Fig. 1

The two main roles of push-off (a) and the expected effect of passive versus active knee flexion initiation (b). The main part of knee flexion, from 5-40deg, occurs passively after LLTD⁵. This study compares PKFI and AKFI to influence energy flow into the RB and TL by indirectly manipulating SAPF timing. This study aims to contribute to the debate on the primary function of ankle push-off in the human swing leg catapult mechanism¹⁶. (a) During a step-to-step transition, push-off plays two main roles: it redirects the center of mass velocity (\(\Delta {\textbf{v}}_\textrm{CoM}\)) from one inverted pendulum arc to the next, and it increases the velocity of the TL. The drawing was inspired by Fig. 1 in Ref.¹⁷ and Fig. 4 in Ref.⁴. (b) The AKFI experiment was designed with earlier knee flexion onset than the PKFI experiment to alter the SAPF timing. This results in an earlier SAPF in the AKFI experiment, prolonging the positive ankle power (\(\textrm{P}_\textrm{ank, pos}\)) period until LLTD. Before LLTD, the TL bears the whole body weight, while the loading leg (LL) is in swing. The filled part under the positive ankle power curve represents the predicted ankle energy mainly accelerating the RB. Due to the predicted SAPF delay in the PKFI experiment, lower ankle energy could accelerate the RB in the PKFI than in the AKFI experiment.
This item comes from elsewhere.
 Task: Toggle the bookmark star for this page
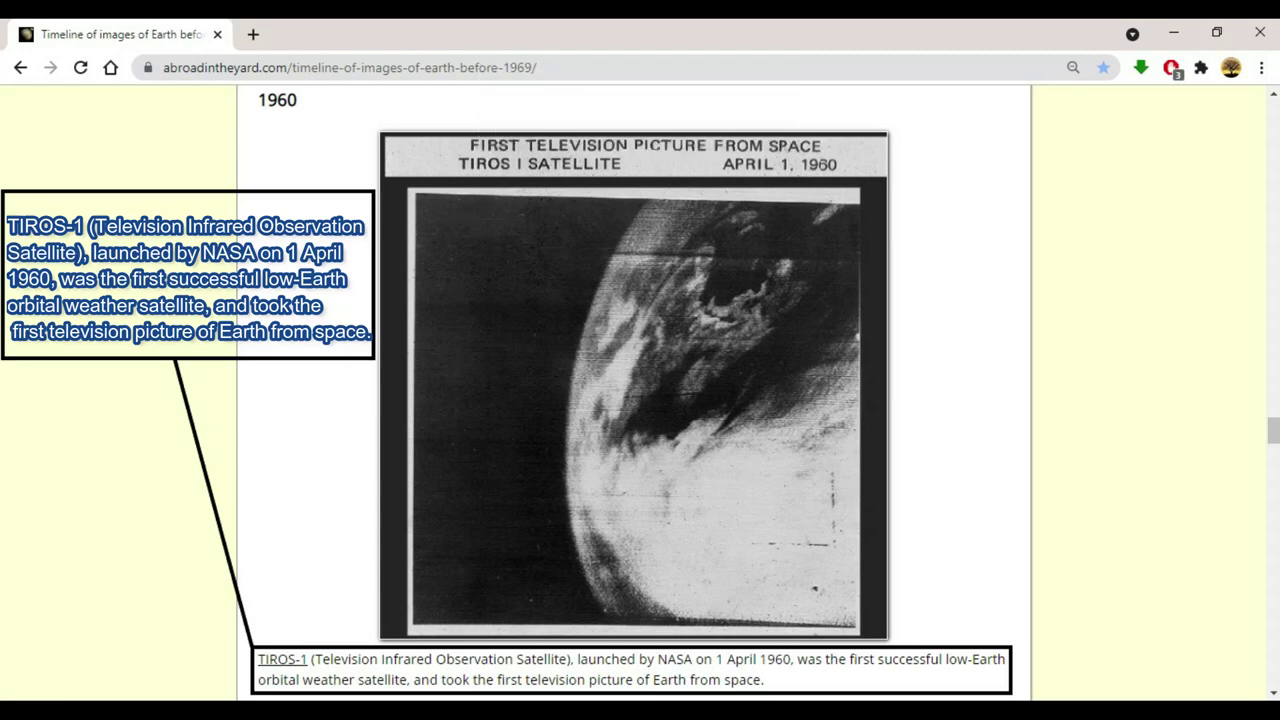click(1103, 67)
TL: Trailing Leg, LL: Leading Leg, RB: Remaining Body, CoM: Center of Mass, vmin: time of minimum vertical velocity of the CoM (start of Step-to-Step transition period), vmax: second vertical velocity peak of the CoM after vmin (end of Step-to-Step transition period), SAPF: Start of Ankle Plantar Flexion, LLTD: Leading Leg Touch-Down, TO: Toe-Off, AKFI: Active Knee Flexion Initiation, PKFI: Passive Knee Flexion Initiation.